Correct Answer & Explanation
. Glenoid component loosening
Explanation
Symptomatic aseptic loosening of the polyethylene glenoid component is the most common long-term complication and the most frequent reason for late revision of an anatomic total shoulder arthroplasty.
Question 356
Topic: 3. Adult Reconstruction (Hip & Knee)
Which of the following patients is the most appropriate candidate for a metal-on-metal hip resurfacing arthroplasty?
Correct Answer & Explanation
. A 50-year-old large-statured male with primary osteoarthritis and good bone stock
Explanation
Hip resurfacing is best indicated for young, active, large-statured males with primary OA and strong bone stock. Contraindications include females of childbearing age, renal failure, osteoporosis, and large femoral cysts.
Question 357
Topic: 3. Adult Reconstruction (Hip & Knee)
A 74-year-old female presents to the emergency department after a ground-level fall. She underwent a cementless total hip arthroplasty 10 years ago. Radiographs reveal a periprosthetic femur fracture extending just distal to the tip of the femoral stem. The stem demonstrates significant subsidence and radiolucencies in zones 1-7, but the proximal femur has good cortical bone stock. According to the Vancouver classification, what is the most appropriate surgical management?
Correct Answer & Explanation
. Revision to a fully porous-coated or fluted tapered cementless stem bypassing the fracture by 2 cortical diameters.
Explanation
This is a Vancouver B2 periprosthetic fracture (fracture around a loose stem with adequate bone stock). The gold standard treatment is revision arthroplasty utilizing a long cementless stem that bypasses the most distal fracture line by at least two cortical diameters.
Question 358
Topic: 3. Adult Reconstruction (Hip & Knee)
A 58-year-old male complains of insidious onset shoulder stiffness and dull pain 18 months following an anatomic total shoulder arthroplasty. Inflammatory markers (ESR, CRP) are within normal limits. Radiographs show progressive radiolucent lines around the glenoid component. Joint aspiration is performed. If Cutibacterium acnes is the causative organism, which of the following is true regarding its microbiologic profile and culture requirements?

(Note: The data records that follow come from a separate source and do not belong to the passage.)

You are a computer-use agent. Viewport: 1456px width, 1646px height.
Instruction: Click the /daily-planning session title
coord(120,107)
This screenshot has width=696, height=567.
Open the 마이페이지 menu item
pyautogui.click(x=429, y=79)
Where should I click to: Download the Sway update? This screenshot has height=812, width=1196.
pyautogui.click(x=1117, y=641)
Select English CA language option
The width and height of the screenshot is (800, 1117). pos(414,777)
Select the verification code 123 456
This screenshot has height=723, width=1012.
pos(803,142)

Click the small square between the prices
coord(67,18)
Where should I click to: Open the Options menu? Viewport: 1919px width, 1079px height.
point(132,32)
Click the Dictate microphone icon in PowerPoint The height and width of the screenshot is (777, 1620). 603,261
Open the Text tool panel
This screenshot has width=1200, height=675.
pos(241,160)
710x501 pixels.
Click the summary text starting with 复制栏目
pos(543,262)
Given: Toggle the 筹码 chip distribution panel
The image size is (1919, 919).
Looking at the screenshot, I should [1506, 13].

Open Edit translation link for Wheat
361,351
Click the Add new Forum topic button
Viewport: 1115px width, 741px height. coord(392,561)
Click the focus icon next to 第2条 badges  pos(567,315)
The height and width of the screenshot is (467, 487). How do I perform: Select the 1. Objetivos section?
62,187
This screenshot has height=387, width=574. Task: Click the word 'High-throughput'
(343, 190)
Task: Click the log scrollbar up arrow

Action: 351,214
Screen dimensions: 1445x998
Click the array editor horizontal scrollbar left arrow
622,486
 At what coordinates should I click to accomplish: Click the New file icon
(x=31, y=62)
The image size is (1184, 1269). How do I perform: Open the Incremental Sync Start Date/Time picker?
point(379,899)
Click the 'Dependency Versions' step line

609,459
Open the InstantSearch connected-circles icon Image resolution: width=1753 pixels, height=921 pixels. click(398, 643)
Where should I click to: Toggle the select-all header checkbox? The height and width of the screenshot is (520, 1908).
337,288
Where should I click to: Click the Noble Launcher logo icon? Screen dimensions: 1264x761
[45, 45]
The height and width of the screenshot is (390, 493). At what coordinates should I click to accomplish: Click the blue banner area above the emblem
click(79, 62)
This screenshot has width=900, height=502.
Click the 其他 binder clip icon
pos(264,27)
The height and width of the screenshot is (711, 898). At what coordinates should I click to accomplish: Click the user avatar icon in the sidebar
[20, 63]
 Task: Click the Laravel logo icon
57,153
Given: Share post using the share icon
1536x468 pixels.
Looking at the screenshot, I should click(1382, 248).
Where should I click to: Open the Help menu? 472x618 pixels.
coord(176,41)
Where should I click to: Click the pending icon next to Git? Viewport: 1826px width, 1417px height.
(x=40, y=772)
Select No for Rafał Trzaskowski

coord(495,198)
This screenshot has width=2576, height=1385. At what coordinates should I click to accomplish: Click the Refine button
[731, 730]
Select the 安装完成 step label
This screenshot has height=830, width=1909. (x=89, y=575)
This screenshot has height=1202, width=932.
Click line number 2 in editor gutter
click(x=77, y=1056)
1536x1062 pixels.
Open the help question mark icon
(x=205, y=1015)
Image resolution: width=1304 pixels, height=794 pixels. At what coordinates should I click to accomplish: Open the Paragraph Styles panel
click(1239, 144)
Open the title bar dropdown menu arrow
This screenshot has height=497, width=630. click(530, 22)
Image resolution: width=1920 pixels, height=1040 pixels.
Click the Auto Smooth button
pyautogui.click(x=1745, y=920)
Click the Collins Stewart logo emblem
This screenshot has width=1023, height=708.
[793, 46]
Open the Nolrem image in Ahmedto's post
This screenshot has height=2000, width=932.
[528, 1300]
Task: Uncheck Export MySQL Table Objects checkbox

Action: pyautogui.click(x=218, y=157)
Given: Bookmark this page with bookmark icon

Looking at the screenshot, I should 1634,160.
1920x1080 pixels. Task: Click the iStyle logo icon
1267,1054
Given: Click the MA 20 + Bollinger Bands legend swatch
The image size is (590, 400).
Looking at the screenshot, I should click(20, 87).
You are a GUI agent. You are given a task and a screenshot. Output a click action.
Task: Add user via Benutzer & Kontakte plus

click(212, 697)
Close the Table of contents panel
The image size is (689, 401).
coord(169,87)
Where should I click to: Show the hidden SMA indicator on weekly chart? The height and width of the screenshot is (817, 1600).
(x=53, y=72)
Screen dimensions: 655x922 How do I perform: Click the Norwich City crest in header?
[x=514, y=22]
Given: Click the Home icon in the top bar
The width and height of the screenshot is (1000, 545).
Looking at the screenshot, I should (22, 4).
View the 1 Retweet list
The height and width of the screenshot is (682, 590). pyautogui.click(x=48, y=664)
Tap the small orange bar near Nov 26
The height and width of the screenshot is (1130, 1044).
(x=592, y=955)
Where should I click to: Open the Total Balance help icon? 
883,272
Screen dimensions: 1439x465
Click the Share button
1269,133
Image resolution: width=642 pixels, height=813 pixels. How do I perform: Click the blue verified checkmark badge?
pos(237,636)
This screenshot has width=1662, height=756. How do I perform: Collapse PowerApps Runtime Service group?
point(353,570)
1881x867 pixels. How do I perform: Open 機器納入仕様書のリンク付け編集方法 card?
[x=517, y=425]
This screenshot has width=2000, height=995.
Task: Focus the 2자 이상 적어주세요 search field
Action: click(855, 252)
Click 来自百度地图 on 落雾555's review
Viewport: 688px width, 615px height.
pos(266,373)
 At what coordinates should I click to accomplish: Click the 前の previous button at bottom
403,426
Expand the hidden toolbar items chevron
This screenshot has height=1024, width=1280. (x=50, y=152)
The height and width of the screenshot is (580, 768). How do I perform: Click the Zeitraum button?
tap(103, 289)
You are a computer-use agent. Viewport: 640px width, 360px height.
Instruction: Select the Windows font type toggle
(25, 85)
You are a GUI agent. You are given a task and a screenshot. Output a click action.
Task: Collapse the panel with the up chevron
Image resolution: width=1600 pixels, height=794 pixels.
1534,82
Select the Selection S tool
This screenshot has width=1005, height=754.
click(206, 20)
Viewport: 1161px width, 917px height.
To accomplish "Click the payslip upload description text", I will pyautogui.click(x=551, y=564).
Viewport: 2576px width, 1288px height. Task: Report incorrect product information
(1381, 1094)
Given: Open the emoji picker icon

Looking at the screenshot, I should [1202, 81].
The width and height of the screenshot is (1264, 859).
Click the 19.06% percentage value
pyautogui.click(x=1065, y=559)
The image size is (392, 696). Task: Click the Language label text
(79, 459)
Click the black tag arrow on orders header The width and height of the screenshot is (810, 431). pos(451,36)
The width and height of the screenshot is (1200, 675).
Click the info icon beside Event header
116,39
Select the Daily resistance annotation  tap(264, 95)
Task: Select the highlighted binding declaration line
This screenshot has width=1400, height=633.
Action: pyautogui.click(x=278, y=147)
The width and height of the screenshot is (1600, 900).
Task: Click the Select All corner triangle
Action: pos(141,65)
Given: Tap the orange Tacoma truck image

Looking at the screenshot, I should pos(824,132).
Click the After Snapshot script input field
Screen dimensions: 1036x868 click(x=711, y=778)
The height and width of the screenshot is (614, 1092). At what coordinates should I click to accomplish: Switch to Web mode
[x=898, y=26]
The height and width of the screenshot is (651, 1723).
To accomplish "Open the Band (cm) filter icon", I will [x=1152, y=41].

Correct Answer & Explanation
. It is a Gram-positive anaerobic bacillus that may require cultures to be held for up to 14 days.
Explanation
Cutibacterium acnes is a Gram-positive, anaerobic (or aerotolerant) rod commonly implicated in indolent shoulder periprosthetic joint infections. Because it is a slow-growing organism, cultures should routinely be held for up to 14 days to maximize the diagnostic yield.
Question 359
Topic: 3. Adult Reconstruction (Hip & Knee)
A 62-year-old male with a modern cementless total hip arthroplasty presents with new-onset groin pain. His implant utilizes a large-diameter cobalt-chromium head on a standard titanium alloy stem. Radiographs show a well-fixed implant, but serum metal ion testing reveals elevated cobalt levels that are disproportionately higher than chromium levels. What is the most likely diagnosis?
Correct Answer & Explanation
. Trunnionosis (head-neck taper corrosion).
Explanation
Mechanically assisted crevice corrosion at the modular head-neck junction (trunnionosis) typically presents with elevated serum cobalt levels that significantly exceed chromium levels. This is often seen when large-diameter cobalt-chromium heads are used on titanium stems, leading to adverse local tissue reactions.
Question 360
Topic: 3. Adult Reconstruction (Hip & Knee)
During a primary total hip arthroplasty utilizing the direct anterior approach, the surgeon develops the internervous plane between the tensor fasciae latae and the sartorius. To expose the anterior capsule, branches of which of the following vascular structures must typically be identified and ligated?
Correct Answer & Explanation
. Ascending branches of the lateral circumflex femoral artery
Explanation
The direct anterior approach utilizes the internervous plane between the tensor fasciae latae (superior gluteal nerve) and the sartorius (femoral nerve). The ascending branches of the lateral circumflex femoral artery cross this interval and must be ligated to prevent postoperative hematoma and allow adequate capsular exposure.